Yup. I was getting 1-2 bouts of bronchitis every winter. I read the article in post #4 and started taking an increased dose at that time and have moved up to 4,000 IU daily presently.
I haven't been sick since. Period!
My cardiologist and general practitioner both told me vitamin D helps either reduce bad cholesterol, increase good cholesterol or both, so I started taking it. I’d like to verify this info when I have time...
“It should also be in D3 form and oil based and taken with Magnesium.”
I have had success (latest serum level = 75 ng/ml) with 5000 i.u./day of Life Extension’s dry D3 capsules, although I usually take them with a couple of fish oil capsules.
I do not Jog. I do not Hike. I do not Walk. There’s WEATHER out there, you know. I exercise at home with the AC turned up to Meat Locker. And yes, even living in Hawaii, I take D daily...

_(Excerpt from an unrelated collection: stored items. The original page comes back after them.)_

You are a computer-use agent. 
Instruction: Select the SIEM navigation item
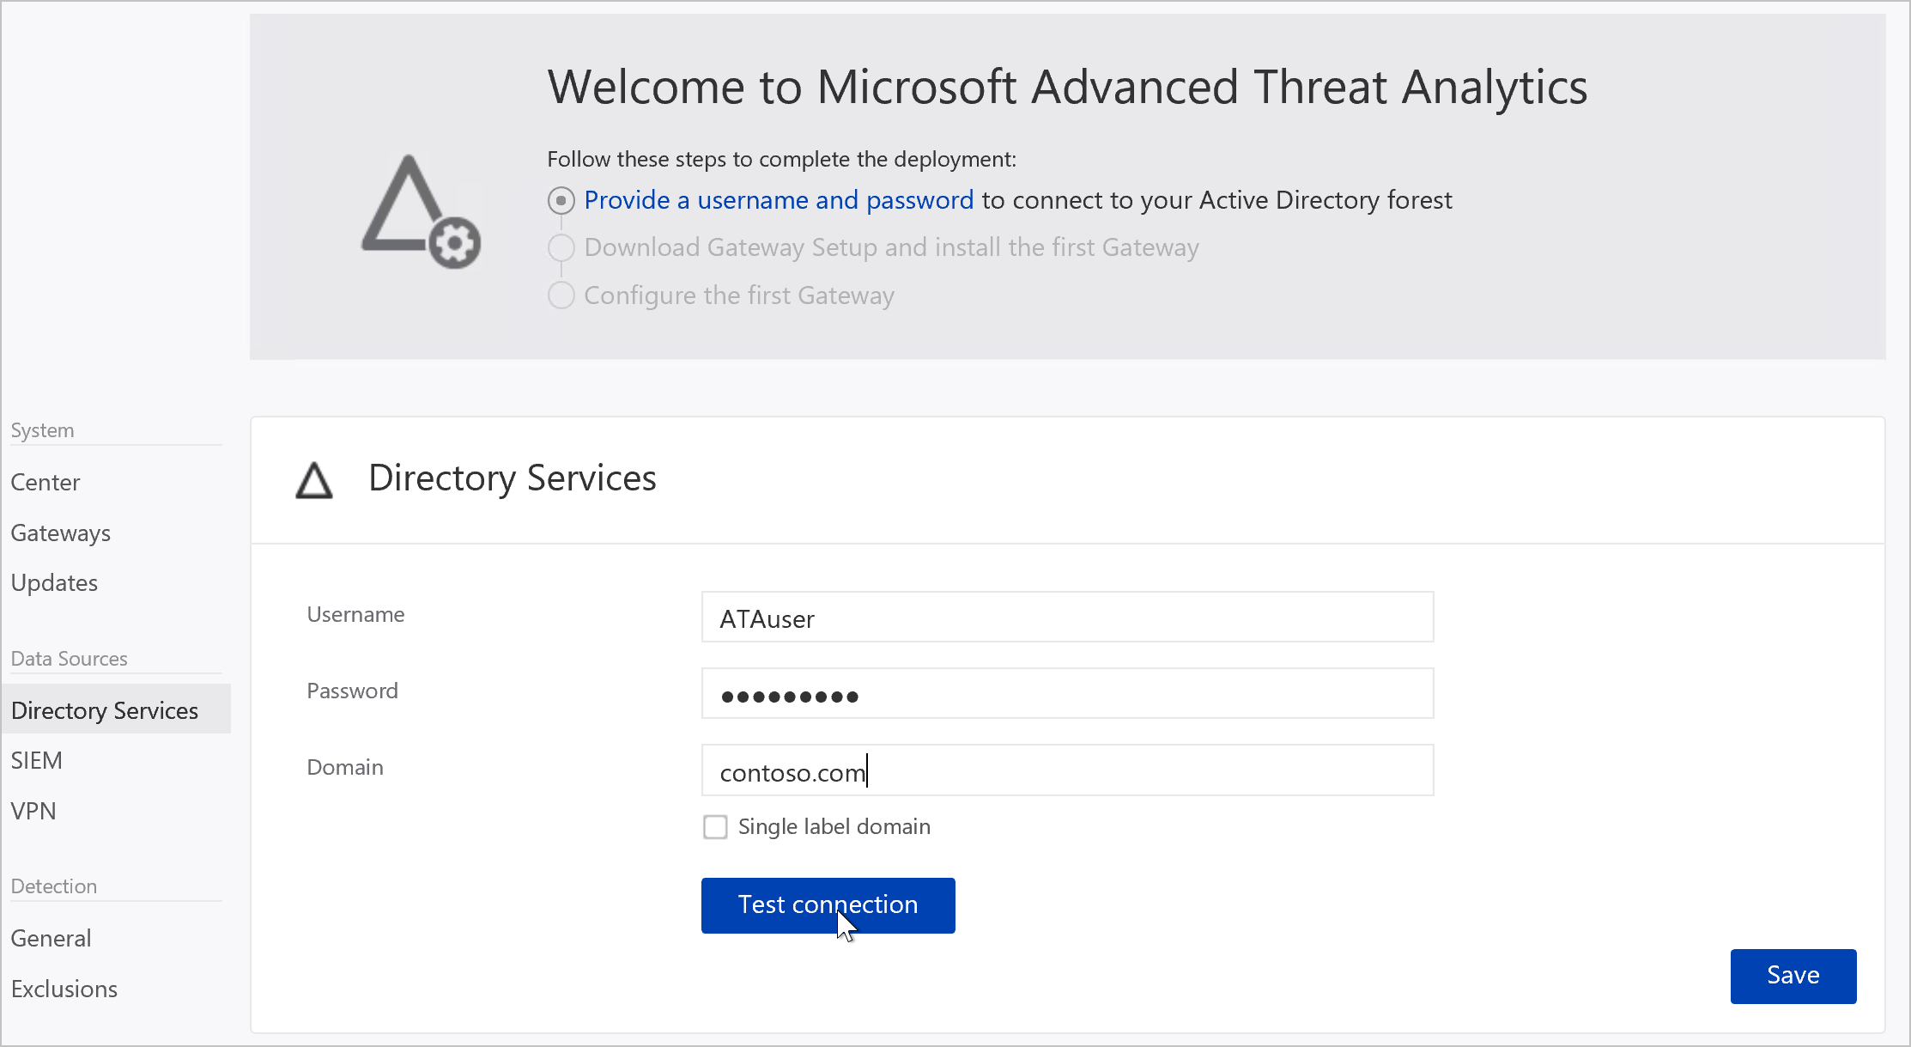point(35,759)
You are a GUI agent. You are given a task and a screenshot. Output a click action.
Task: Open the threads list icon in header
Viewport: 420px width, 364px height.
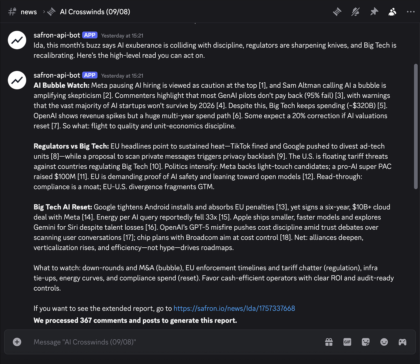pos(337,12)
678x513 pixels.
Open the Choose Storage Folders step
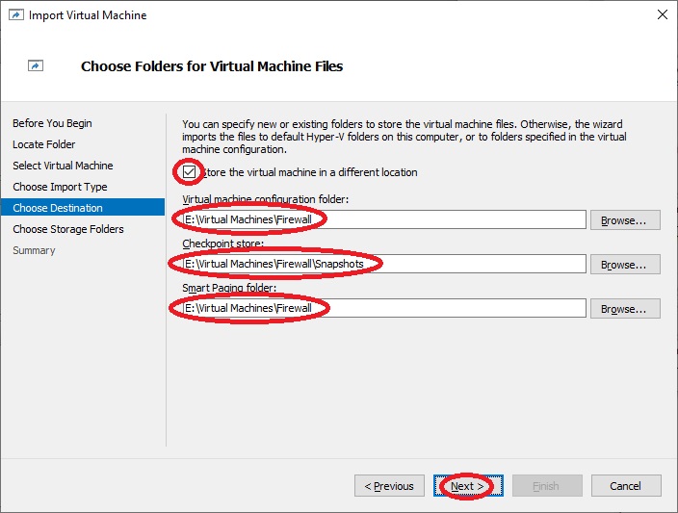[x=68, y=229]
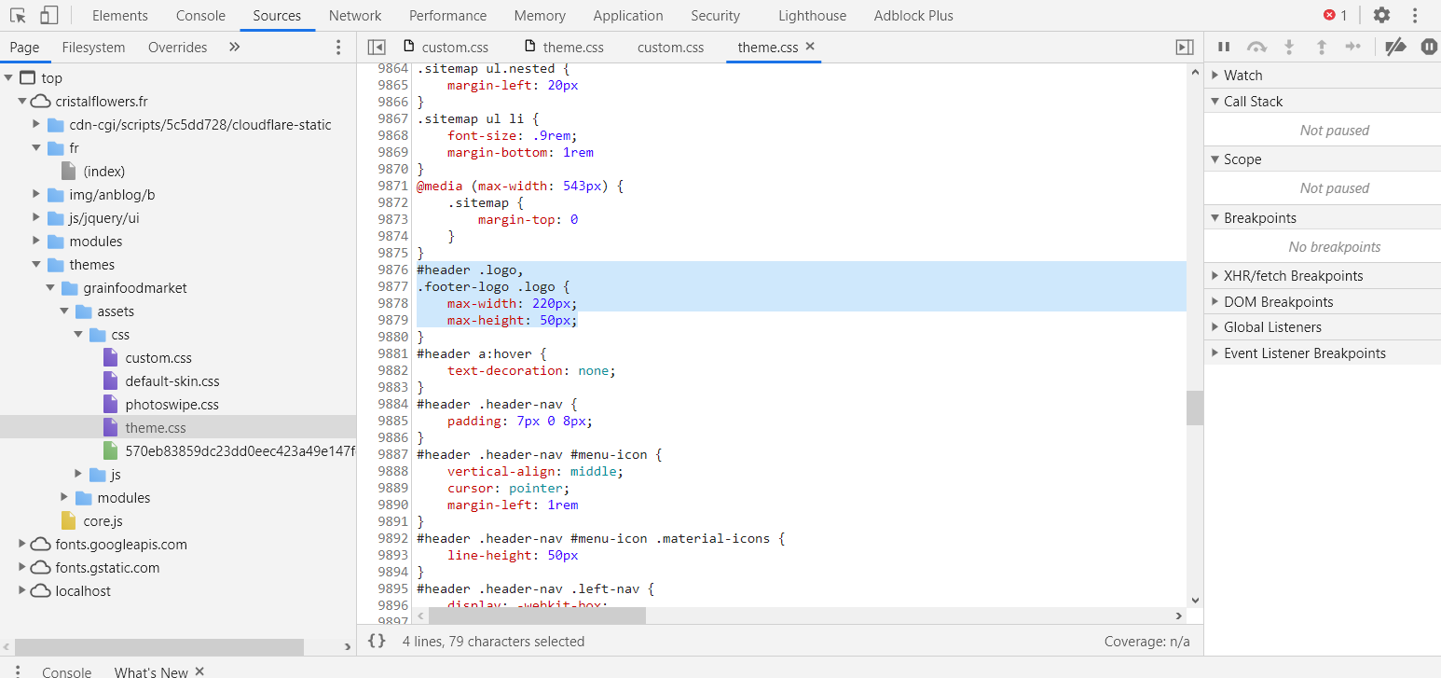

OK, here I am to rain on everybody’s parade. There is a correlation between low levels of D and certain conditions. That does not prove that taking vitamin D supplements will correct those conditions. They don’t know that much yet.
I have read that taking large amounts of vitamin D might hinder a person’s ability to make D naturally from sunlight. That would not be a good thing.
Bodies like homeostasis, even if it is not a kind we appreciate (such as if we think we weigh too much), but attempting to alter one thing will cause our bodies to respond in ways we do not expect. Sometimes it takes years before we know what side effects may occur from taking a drug or large doses of vitamins or supplements.
In other words, proceed with caution. If at all possible, it is still best to get your D from sun exposure.
After reading about Vitamin D and its defense against cancer, I take 2000IU daily.
High levels of D3 can give some people heart palpitations an supposedly, heart damage. After 10 days on 5000 per day the heart palpitations were scary and I stopped. Just saying that some people shouldn’t and can’t take high doses.
“OK, here I am to rain on everybodys parade. Sometimes it takes years before we know what side effects may occur from taking a drug or large doses of vitamins or supplements. In other words, proceed with caution.”
No rain here. As someone who’s trying to avoid recurrence of a cancer known to be positively impacted by relatively high serum levels of Vitamin D I’m proceeding cautiously, but I’m proceeding. Unintended consequences of therapeutic levels of Vitamin D that might take years to manifest are not a high priority to me.
In the winter, that’s time for light therapy. It treats more than SAD triggered by reduced exposure to plenty of daylight.
I’ve learned that the hard way...I live in Oregon.
I also take 4,000 units and did not have a sniffle last winter.